* [What to produce]:
Go to the line containing "The width and height of the screenshot is (1430, 840)." and return it and each line after it exactly, through the end of the data below, and nothing more.

* [Source material]:
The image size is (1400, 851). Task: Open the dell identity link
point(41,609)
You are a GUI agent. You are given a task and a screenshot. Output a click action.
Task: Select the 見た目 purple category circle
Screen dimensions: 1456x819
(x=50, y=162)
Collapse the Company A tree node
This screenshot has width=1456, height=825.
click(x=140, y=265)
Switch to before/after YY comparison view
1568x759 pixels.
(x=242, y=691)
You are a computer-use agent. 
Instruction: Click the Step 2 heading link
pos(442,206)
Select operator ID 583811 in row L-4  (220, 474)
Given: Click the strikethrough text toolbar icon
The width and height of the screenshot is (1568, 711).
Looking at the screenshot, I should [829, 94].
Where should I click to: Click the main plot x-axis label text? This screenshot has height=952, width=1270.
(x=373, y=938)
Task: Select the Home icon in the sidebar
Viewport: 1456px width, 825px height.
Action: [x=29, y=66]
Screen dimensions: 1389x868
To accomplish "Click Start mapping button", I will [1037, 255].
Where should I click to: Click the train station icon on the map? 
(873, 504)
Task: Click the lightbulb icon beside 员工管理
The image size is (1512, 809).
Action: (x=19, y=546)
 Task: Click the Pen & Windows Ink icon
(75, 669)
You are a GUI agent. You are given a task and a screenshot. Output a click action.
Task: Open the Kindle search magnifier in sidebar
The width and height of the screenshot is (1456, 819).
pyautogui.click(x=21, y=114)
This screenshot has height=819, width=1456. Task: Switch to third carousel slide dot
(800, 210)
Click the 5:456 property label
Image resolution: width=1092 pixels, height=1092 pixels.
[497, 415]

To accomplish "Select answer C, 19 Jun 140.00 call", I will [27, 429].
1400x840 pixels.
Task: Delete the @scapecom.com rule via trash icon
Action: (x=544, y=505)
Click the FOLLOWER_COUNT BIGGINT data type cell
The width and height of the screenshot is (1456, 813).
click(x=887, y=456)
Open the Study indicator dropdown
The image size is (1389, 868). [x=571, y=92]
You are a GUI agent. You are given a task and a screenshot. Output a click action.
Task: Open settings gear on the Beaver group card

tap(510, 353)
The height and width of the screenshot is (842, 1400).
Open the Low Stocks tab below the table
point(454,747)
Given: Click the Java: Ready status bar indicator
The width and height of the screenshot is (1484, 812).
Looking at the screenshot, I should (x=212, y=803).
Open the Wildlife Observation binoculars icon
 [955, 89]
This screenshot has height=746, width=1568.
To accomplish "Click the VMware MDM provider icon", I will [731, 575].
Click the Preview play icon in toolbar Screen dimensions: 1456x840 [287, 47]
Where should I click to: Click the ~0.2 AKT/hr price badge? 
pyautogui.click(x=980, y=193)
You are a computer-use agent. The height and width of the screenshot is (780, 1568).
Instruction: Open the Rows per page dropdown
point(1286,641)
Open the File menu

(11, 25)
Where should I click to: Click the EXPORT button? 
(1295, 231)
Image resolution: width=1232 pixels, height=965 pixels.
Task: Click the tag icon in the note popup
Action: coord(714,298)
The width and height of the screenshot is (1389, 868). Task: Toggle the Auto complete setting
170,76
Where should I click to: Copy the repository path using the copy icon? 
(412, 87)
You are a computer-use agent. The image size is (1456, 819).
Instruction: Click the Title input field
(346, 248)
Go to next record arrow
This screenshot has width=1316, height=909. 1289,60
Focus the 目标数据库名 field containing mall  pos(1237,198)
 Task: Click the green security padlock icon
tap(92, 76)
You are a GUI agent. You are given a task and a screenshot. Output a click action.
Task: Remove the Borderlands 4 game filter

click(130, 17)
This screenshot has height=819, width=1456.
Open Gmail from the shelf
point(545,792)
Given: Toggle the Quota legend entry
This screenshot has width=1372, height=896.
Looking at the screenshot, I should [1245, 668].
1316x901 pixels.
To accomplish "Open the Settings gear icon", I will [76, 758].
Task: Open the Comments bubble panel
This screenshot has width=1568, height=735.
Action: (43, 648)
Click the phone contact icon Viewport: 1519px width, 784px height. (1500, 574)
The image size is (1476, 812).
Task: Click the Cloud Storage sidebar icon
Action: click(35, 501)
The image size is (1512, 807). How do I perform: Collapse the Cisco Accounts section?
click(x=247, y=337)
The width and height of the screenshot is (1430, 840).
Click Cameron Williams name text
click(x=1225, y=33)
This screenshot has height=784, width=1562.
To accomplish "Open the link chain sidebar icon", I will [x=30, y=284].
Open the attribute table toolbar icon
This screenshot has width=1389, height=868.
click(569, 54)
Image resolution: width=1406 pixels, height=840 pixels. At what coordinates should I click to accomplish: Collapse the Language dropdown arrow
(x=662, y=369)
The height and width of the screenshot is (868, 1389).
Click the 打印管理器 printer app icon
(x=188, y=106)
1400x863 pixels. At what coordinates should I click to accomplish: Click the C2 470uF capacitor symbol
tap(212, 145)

* [Task answer]:
The width and height of the screenshot is (1430, 840).
Click Cameron Williams name text
click(x=1225, y=33)
This screenshot has height=784, width=1562.
To accomplish "Open the link chain sidebar icon", I will [x=30, y=284].
Open the attribute table toolbar icon
This screenshot has width=1389, height=868.
click(569, 54)
Image resolution: width=1406 pixels, height=840 pixels. At what coordinates should I click to accomplish: Collapse the Language dropdown arrow
(x=662, y=369)
The height and width of the screenshot is (868, 1389).
Click the 打印管理器 printer app icon
(x=188, y=106)
1400x863 pixels. At what coordinates should I click to accomplish: Click the C2 470uF capacitor symbol
tap(212, 145)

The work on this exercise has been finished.